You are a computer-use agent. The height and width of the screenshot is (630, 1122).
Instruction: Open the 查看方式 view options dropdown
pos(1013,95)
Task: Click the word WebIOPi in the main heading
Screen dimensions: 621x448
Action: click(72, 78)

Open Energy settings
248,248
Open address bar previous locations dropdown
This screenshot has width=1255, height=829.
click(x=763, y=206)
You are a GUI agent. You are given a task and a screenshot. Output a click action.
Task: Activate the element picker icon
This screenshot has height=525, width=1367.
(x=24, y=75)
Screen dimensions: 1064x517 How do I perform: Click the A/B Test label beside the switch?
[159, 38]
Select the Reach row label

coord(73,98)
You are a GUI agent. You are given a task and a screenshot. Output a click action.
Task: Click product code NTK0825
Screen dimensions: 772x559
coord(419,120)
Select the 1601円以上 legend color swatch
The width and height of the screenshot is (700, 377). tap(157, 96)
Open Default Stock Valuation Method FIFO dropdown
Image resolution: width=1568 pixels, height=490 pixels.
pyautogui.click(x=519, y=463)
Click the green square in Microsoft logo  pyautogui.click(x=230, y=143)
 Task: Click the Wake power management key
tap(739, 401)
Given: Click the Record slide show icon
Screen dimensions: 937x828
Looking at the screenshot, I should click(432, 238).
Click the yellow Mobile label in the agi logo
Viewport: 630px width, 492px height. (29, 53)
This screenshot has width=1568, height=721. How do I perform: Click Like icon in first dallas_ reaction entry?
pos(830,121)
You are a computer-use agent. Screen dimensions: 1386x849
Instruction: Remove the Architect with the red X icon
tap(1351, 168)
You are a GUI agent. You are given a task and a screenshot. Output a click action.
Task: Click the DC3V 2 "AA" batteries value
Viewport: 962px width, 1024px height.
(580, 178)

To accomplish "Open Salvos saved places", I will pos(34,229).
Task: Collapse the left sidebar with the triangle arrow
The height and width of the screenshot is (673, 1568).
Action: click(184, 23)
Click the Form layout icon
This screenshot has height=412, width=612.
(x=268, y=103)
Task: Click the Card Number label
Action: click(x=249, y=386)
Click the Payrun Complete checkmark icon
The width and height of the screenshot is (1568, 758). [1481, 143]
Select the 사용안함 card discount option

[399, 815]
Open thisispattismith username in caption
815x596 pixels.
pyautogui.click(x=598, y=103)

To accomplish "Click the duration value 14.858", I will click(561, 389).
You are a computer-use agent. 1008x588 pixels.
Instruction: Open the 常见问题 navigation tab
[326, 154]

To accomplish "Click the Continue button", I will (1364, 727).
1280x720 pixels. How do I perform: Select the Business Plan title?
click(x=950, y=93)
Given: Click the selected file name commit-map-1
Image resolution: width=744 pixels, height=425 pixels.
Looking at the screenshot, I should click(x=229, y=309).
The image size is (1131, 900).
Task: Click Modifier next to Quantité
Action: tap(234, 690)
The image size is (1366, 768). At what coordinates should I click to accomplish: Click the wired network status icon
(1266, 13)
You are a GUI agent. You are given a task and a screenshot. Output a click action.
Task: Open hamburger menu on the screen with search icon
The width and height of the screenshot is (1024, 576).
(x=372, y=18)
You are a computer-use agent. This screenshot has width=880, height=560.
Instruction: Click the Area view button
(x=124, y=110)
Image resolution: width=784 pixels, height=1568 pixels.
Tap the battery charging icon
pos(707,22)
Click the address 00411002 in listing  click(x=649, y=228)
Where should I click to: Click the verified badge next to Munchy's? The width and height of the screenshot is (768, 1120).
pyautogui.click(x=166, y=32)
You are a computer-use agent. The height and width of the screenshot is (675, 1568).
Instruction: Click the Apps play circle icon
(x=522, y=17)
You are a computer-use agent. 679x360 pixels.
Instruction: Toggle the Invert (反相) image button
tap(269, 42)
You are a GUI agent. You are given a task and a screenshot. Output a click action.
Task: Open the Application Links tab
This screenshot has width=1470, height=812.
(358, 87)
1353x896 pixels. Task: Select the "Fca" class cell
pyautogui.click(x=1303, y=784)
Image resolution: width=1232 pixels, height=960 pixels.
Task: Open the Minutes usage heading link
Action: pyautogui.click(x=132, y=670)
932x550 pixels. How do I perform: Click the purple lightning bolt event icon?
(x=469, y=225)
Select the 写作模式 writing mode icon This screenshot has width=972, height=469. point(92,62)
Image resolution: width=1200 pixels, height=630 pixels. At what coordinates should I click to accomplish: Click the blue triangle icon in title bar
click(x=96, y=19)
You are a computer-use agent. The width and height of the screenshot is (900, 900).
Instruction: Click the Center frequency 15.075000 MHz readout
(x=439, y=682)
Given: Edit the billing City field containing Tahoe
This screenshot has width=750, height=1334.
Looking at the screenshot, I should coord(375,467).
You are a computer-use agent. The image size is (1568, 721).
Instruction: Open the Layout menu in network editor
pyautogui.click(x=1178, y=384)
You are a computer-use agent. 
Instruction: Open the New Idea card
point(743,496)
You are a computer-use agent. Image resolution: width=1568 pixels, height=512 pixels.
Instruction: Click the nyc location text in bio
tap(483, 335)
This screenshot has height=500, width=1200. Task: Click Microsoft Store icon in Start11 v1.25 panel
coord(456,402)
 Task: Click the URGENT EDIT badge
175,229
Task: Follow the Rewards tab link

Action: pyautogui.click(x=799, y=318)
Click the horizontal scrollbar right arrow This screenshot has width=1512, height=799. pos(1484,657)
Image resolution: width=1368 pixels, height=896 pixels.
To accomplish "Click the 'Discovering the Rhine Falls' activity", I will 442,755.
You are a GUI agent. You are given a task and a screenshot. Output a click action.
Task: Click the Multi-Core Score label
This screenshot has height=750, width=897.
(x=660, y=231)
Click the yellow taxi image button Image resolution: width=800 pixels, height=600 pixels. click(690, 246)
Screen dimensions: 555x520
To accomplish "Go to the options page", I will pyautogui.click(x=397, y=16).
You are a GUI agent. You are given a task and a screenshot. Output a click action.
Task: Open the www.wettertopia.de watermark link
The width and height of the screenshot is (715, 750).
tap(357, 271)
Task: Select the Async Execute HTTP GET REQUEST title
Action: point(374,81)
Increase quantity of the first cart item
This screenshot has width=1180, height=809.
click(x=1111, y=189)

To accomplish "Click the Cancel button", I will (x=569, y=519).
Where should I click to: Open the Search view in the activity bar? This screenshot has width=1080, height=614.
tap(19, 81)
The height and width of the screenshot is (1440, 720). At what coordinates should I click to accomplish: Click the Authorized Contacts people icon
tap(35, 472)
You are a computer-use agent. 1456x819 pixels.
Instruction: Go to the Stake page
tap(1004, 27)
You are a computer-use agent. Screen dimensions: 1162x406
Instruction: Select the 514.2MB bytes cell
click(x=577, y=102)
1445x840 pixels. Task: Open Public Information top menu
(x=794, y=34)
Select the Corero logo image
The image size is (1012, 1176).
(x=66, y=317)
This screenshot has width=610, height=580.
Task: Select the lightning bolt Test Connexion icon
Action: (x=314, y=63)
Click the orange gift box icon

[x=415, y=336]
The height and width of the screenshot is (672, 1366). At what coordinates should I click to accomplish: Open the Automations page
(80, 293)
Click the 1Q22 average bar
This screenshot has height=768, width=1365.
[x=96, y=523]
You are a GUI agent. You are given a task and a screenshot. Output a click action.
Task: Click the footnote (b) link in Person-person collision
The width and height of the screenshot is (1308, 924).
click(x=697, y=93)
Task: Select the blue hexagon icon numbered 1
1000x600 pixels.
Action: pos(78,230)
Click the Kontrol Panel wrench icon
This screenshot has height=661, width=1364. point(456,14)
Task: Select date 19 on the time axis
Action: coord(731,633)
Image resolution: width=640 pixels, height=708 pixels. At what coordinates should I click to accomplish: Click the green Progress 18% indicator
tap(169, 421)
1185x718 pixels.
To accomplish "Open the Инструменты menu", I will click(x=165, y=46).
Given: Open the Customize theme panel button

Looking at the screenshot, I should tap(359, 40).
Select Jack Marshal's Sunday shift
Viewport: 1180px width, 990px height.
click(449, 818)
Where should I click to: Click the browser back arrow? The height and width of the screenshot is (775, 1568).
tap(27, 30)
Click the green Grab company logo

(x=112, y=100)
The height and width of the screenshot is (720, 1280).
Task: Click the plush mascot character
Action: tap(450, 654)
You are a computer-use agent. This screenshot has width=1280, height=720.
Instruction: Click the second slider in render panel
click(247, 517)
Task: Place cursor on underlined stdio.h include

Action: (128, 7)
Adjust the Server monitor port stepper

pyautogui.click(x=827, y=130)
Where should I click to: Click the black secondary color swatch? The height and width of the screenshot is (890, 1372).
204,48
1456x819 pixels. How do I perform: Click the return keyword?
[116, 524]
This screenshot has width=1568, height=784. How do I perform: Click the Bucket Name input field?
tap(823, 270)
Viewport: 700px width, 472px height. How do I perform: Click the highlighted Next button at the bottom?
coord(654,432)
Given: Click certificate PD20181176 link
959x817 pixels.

TASK OBJECTIVE: Print exactly the lines of the listing above starting at the line containing "Where should I click to: Open" and ending at the line containing "You are a computer-use agent. Screen dimensions: 1162x406", both included.

ANSWER TO THIS TASK:
Where should I click to: Open the Search view in the activity bar? This screenshot has width=1080, height=614.
tap(19, 81)
The height and width of the screenshot is (1440, 720). At what coordinates should I click to accomplish: Click the Authorized Contacts people icon
tap(35, 472)
You are a computer-use agent. 1456x819 pixels.
Instruction: Go to the Stake page
tap(1004, 27)
You are a computer-use agent. Screen dimensions: 1162x406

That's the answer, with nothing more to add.